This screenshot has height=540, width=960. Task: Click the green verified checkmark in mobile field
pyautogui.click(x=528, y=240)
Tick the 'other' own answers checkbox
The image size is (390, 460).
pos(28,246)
--
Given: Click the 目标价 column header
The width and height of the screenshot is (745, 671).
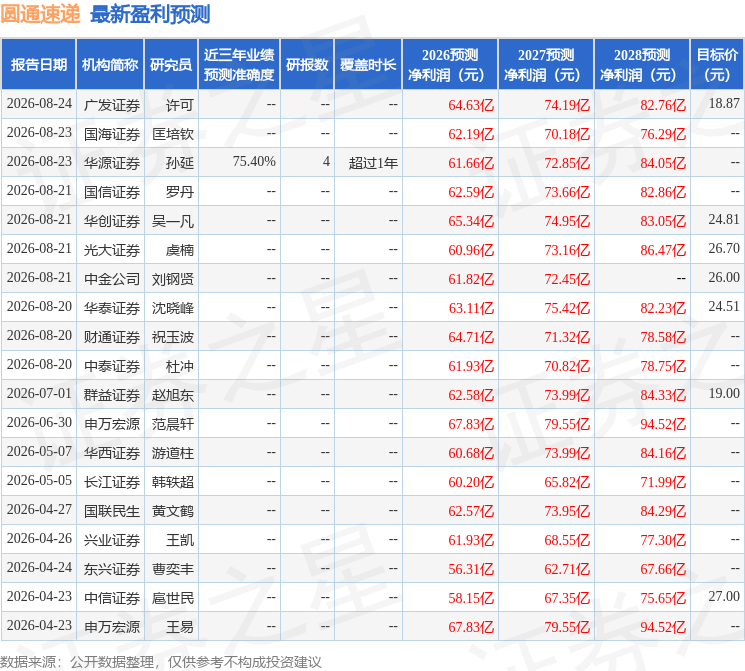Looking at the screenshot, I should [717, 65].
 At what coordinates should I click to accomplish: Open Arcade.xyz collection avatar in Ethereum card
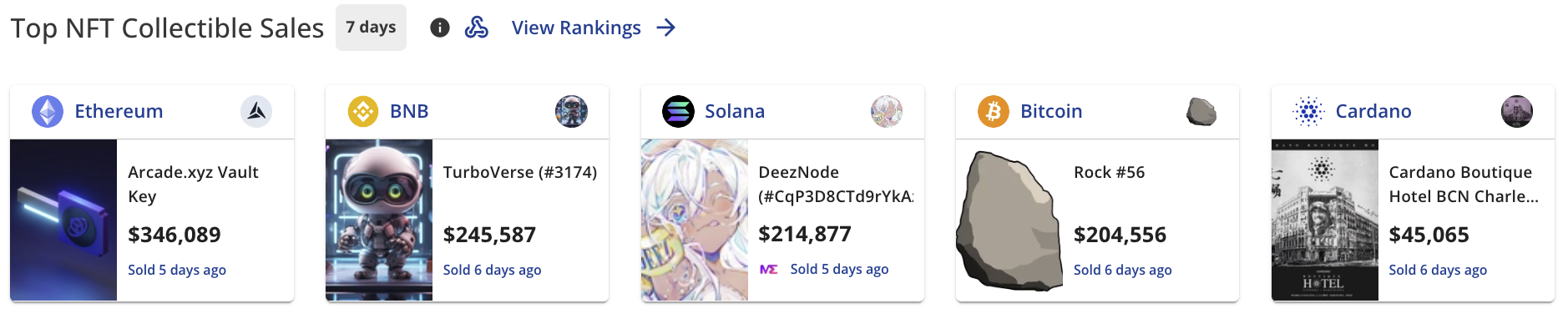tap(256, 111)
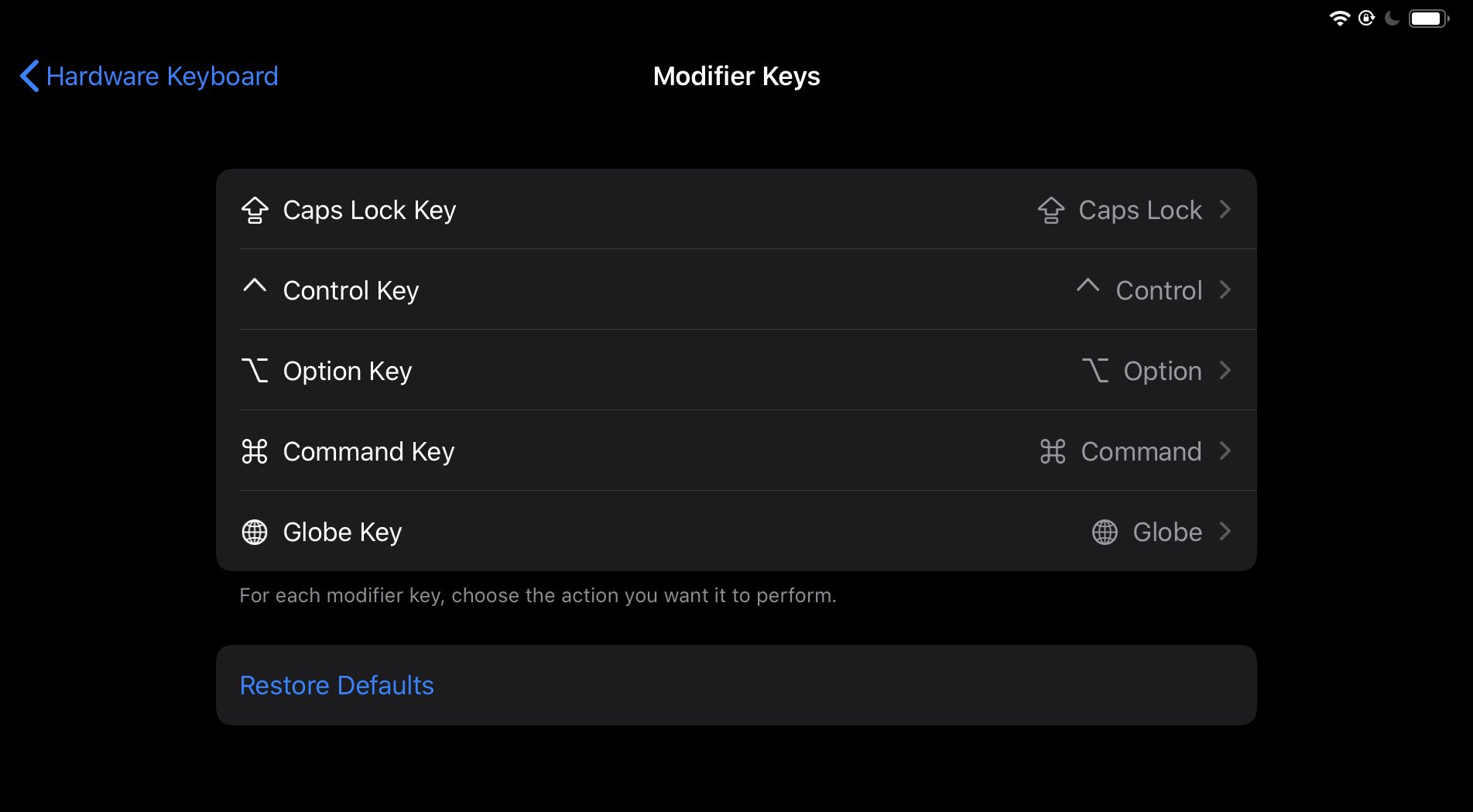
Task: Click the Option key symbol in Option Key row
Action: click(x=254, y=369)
---
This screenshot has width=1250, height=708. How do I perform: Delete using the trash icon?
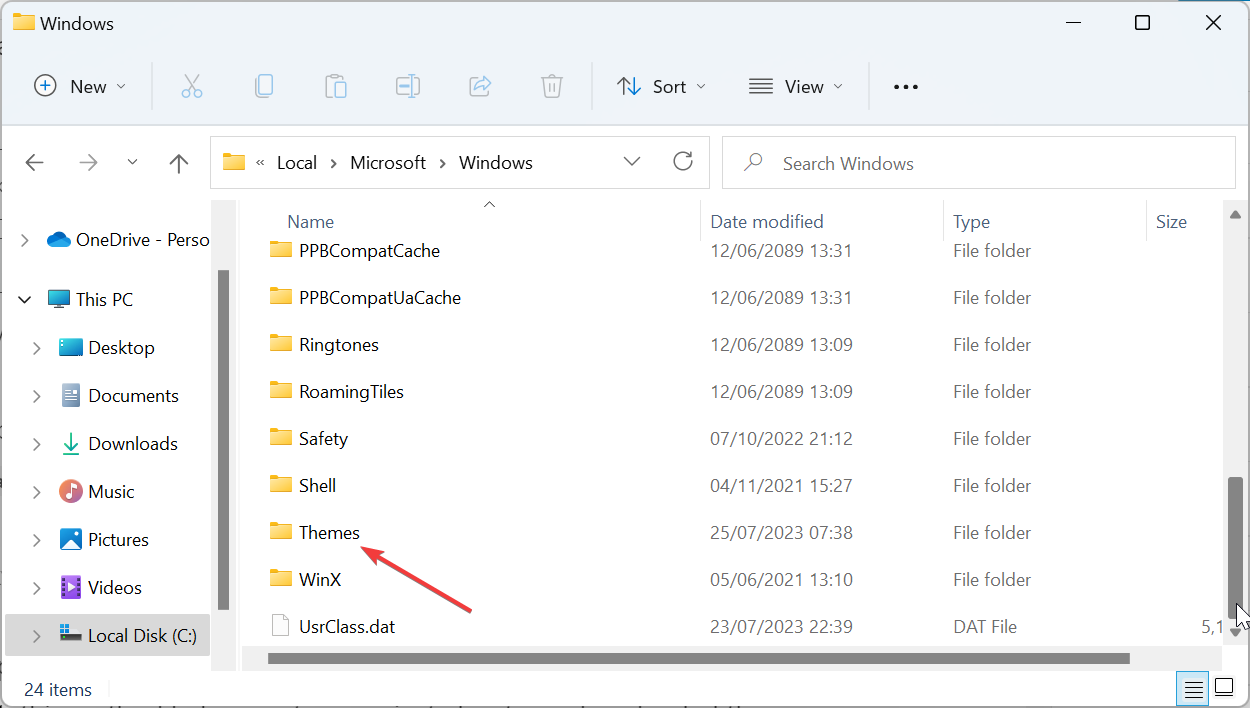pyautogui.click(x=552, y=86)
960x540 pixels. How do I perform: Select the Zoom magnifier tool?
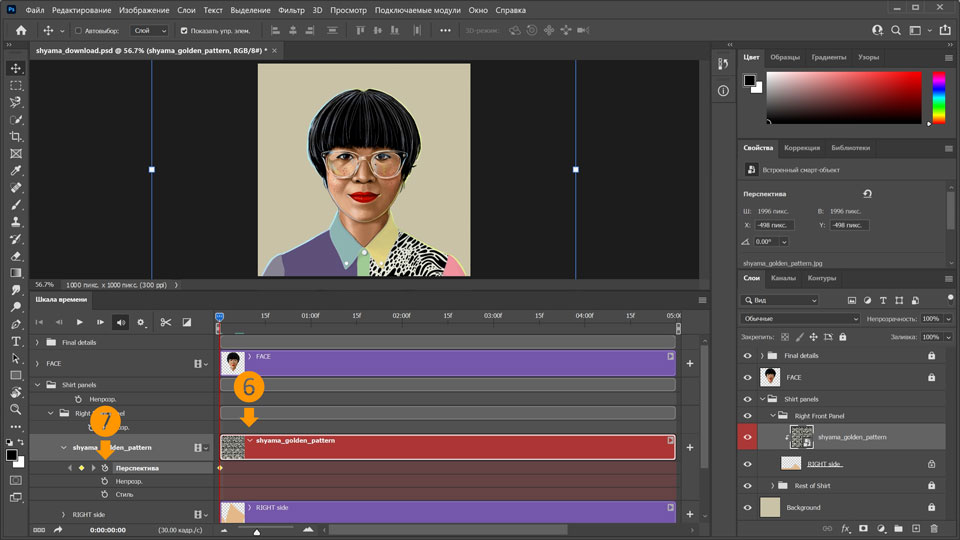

Your task> Reproduce word for word, with pictures dropped, only the part of the material above that opens with the line containing "This screenshot has width=1250, height=708." and closes with the line containing "960x540 pixels. How".

Exercise result>
This screenshot has width=1250, height=708. How do I perform: Delete using the trash icon?
pyautogui.click(x=552, y=86)
960x540 pixels. How do I perform: Select the Zoom magnifier tool?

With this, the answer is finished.